Viv told me to fix this and I ignored them because I liked the aesthetics of the sentence at the time: “which defines compositional systems as fluid de- and re-composition under the abolition of emergent properties”—viv was right. I’ve changed my views on the importance of writing being boring / non-idiosyncratic, also even my prose aesthetic preferences change over time (I no longer enjoy this sentence).
“(this use case isn’t totally unlike what Ergo accomplishes)” I keep thinking about ergo, perhaps a paragraph in the “whiggish history” section would’ve been appropriate, since API access to some zoo of scoring rules / crowd wisdom is a pretty obvious feature that many platforms would foreseeably prioritize.
I underrated how strong the claims about compositionality (being precisely the sum of parts), since statistical noise is such a fundamental piece of the puzzle.
I haven’t been working on this stuff except a little on the side for most of the last year, but still get excited here and there.

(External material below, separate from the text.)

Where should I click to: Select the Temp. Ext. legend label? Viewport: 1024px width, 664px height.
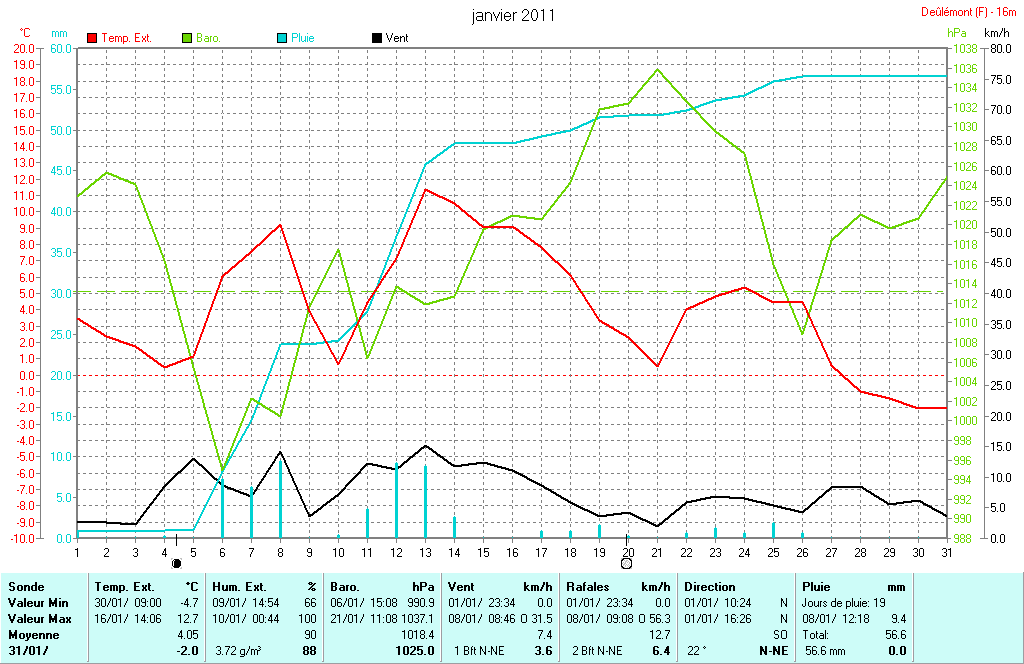(x=127, y=38)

I returned to this post because I might have another post about module systems in software design, package management, and estimational programming written up in the not too distant future.
Overall, this remains a super underrated area.

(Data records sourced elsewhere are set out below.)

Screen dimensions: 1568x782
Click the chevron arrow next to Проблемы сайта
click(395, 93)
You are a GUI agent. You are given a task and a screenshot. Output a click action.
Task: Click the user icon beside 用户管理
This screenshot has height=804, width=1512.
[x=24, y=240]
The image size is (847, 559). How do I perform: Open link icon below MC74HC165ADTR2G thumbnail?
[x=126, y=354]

I eventually decided that human chauvinism approximately works most of the time because good successor criteria are very brittle. I’d prefer to avoid lock-in to my or anyone’s values at t=2024, but such a lock-in might be “good enough” if I’m threatened with what I think are the counterfactual alternatives. If I did not think good successor criteria were very brittle, I’d accept something adjacent to E/Acc that focuses on designing minds which prosper more effectively than human minds. (the current comment will not address defining prosperity at different timesteps).
In other words, I can’t beat the old fragility of value stuff (but I haven’t tried in a while).
I wrote down my full thoughts on good successor criteria in 2021 https://www.lesswrong.com/posts/c4B45PGxCgY7CEMXr/what-am-i-fighting-for
AI welfare: matters, but when I started reading lesswrong I literally thought that disenfranching them from the definition of prosperity was equivalent to subjecting them to suffering, and I don’t think this anymore.